With the first few weeks of classes behind us, students are debating which classes they want to drop because they find the workload for a class to be too much or they’ve waited for the right moment to jump into a class they need to graduate.
While the “add” period ended on Sept. 8, the “drop” period continues until Sept. 19. The usual way students would drop or add a class is through their MyOswego account, which is a system that not only lets students add or drop classes, but also pay their bills, add Laker Dining Dollars, change their major and apply for graduation, among other things.
While freshmen and transfer students are getting used to MyOswego, upperclassmen will notice some changes to their account. Over the summer, MyOswego added two new features to the platform that could change the way the system works in the future.
The first is the student profile. This profile not only displays the student’s ID photo taken at orientation, it also makes it easier for students to look up their grades and schedule. Information about a student’s advisor, schedule and major is right there on the profile (advisors, schedule, etc.). It’s a great tool for those who are new to the school because they’ll have everything right on the profile. Those who have been at Oswego State for a while can go either way. They can use the old-fashioned method and go all over their account to find their grades or go right to their student profile.

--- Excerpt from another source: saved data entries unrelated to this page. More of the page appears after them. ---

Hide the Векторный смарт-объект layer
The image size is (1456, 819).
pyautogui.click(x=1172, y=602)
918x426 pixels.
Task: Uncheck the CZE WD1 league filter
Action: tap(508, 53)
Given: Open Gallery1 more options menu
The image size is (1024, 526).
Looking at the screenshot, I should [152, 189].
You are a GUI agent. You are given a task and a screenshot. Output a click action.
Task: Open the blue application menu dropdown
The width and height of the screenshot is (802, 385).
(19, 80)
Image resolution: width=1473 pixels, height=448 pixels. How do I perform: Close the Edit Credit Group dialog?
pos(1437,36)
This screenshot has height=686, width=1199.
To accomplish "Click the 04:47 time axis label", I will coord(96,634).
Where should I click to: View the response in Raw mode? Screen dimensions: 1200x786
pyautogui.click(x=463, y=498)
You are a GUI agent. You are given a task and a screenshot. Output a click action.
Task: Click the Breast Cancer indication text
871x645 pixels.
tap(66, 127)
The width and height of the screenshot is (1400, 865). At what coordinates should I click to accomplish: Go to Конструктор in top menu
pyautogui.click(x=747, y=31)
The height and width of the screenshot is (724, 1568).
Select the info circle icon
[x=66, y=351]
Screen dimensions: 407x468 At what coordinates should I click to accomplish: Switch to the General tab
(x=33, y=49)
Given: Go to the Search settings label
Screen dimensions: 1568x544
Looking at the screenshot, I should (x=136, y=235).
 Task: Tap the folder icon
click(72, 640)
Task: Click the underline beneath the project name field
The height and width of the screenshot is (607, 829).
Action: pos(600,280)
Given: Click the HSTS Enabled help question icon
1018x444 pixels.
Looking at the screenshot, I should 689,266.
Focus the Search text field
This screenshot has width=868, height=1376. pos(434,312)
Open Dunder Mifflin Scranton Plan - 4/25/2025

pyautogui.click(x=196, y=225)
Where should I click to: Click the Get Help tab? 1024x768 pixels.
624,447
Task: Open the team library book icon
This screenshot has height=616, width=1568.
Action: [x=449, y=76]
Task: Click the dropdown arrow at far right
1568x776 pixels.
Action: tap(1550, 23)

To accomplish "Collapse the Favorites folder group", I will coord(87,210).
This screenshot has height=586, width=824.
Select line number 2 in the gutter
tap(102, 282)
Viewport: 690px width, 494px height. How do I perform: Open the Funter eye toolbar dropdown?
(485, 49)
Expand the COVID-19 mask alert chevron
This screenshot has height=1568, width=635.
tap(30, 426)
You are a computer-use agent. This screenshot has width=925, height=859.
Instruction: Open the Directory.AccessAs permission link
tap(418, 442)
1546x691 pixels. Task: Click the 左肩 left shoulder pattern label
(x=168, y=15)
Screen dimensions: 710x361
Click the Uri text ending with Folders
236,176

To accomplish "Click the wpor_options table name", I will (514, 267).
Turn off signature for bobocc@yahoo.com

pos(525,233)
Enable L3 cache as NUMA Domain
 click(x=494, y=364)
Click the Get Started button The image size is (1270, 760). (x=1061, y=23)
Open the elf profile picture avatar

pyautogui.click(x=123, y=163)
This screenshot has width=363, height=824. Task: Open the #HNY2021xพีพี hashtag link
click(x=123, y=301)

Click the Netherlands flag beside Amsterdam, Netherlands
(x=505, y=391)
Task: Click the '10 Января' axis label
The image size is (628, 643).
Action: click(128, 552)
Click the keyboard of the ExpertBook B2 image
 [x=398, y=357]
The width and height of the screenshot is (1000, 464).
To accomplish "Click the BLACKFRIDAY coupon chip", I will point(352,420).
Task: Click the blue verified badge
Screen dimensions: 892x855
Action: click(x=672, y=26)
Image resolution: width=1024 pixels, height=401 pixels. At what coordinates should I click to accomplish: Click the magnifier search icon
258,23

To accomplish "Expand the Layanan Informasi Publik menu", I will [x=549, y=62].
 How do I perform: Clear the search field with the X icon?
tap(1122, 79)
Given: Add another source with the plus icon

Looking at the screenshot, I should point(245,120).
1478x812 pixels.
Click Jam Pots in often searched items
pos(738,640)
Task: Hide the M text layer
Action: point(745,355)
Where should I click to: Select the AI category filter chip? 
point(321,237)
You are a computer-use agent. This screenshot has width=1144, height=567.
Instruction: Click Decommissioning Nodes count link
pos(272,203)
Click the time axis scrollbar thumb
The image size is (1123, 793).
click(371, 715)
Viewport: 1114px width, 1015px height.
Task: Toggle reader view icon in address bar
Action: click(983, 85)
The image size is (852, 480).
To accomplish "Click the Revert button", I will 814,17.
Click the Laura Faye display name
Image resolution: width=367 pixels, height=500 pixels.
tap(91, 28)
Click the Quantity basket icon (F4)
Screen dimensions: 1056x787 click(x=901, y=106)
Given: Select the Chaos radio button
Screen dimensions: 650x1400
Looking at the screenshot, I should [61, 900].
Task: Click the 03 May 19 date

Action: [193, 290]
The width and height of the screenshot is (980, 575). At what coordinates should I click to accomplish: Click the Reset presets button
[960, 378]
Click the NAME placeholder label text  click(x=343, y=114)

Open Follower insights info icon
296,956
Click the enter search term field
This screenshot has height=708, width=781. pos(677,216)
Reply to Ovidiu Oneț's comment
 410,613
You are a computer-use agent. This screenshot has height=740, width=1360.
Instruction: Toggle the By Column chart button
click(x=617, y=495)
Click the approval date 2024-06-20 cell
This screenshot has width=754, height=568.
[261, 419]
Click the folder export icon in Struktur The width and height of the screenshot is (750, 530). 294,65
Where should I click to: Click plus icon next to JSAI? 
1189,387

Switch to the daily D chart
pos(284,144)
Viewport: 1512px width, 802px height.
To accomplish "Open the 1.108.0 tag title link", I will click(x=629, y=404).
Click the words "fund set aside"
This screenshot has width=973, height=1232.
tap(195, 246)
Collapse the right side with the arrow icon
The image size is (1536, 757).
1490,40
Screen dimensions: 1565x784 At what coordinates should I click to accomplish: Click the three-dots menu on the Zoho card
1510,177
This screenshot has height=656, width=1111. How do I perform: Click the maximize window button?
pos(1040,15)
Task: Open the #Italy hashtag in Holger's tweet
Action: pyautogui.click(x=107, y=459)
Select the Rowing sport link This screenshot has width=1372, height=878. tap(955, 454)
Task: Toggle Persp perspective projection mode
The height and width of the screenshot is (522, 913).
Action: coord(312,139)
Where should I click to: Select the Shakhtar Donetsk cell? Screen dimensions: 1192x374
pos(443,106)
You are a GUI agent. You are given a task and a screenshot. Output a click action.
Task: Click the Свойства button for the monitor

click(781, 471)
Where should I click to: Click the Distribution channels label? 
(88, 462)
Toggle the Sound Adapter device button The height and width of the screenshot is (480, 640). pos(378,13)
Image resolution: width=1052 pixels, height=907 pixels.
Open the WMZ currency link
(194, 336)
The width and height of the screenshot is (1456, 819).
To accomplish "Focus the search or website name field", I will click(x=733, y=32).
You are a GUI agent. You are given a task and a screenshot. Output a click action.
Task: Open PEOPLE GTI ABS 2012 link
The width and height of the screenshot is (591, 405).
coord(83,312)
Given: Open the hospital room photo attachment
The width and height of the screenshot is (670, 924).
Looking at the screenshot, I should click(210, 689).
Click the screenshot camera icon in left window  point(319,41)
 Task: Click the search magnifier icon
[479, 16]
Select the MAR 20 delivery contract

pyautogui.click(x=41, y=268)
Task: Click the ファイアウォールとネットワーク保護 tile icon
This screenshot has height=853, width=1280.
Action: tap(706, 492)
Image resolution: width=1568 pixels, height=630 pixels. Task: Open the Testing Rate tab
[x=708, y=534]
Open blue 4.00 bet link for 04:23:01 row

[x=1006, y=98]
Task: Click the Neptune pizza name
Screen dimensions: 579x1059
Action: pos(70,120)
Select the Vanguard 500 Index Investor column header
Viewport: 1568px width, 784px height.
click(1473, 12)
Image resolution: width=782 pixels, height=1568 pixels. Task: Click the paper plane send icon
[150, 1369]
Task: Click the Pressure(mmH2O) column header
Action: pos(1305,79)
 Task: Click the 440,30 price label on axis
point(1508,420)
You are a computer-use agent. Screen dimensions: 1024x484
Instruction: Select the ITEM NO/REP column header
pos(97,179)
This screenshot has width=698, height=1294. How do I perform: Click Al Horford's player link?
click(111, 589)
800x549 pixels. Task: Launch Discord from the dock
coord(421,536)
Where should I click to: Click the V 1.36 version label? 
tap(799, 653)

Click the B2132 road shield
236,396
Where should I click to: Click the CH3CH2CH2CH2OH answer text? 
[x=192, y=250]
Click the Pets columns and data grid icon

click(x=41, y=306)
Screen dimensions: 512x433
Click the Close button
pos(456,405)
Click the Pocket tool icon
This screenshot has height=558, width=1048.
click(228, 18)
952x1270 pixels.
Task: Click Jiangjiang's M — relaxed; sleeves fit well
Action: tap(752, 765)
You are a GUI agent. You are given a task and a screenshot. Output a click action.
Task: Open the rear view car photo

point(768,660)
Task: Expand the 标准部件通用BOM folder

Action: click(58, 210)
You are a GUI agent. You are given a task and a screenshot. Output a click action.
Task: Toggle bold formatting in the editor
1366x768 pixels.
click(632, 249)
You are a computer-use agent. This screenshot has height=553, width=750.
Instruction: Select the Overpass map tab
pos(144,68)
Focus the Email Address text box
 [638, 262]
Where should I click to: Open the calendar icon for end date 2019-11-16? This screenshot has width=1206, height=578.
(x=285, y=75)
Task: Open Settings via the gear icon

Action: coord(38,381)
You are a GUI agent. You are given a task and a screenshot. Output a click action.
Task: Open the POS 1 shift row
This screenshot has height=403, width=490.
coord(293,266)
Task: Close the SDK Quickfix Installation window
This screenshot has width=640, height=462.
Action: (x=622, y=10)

The highlight of the student profile is the “View Grades” link. It’s an easier way to view grades from the past, rather than going to the student records tab and clicking on unofficial transcript to look up previous grades. It also breaks down the same information about hours and points seen on an unofficial transcript in an organized way. The student profile is has a link for each student’s DegreeWorks account, which is good for those who don’t want to deal with the trouble of finding it and then clicking on “Connect to DegreeWorks” afterwards.
MyOswego also created a second, more advanced way of registering for classes. This alternative method of registration is a mix of handiness and complication. When searching for classes, students won’t have to press the control button on their computers to add more than one major or professor to their search. Plus, there is the option to only search for classes with available seats. It’s pretty convenient if students find themselevs scrambling to find open classes at the last minute.
My only little problem with the new registration system is the planning option, which lets students plan out their schedules for the upcoming semester once the list of courses is available.
As someone who prefers the old fashioned way of finding the course and writing it down on a piece of paper, I wasn’t crazy about this new feature. I usually prepare my schedule way in advance but some people don’t prepare their schedules until either the day before or the day of their registration time. Why bother with an electronic planner if not a lot people will use it? It’s nice for those who do plan ahead, but a waste for those who don’t.
There’s some other kinks that need be worked out with the new MyOswego. For example, some links will show an error on the page, but I’m predicting in the next year or so, this fleshed out profile and advanced way of registering will replace the “bland” but simpler design of the old MyOswego.